WHAT YOU NEED TO DO: Where the line with "Identify the click" appears below, start writing out lines exactly, and finish with the line with "[button] (162, 36)", which is included; write out nothing else.

━━ DATA IN THIS EXERCISE ━━

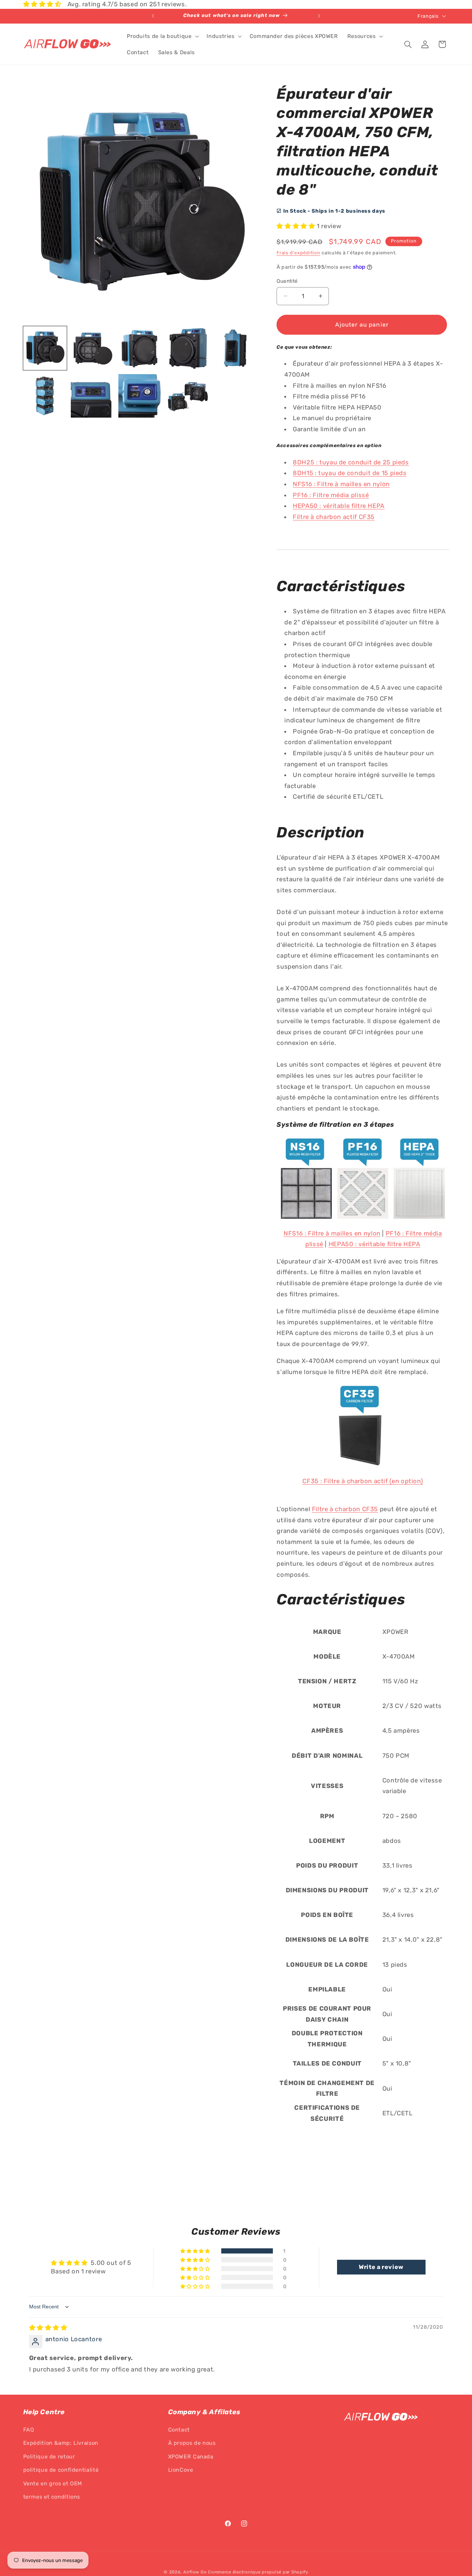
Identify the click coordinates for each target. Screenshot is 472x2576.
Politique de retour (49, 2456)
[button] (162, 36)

━━━
━━ DATA IN THIS EXERCISE ━━

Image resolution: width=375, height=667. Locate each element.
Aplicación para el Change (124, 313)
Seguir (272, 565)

━━━

REPLY:
Identify the click coordinates for each target. Screenshot is 472x2576.
Politique de retour (49, 2456)
[button] (162, 36)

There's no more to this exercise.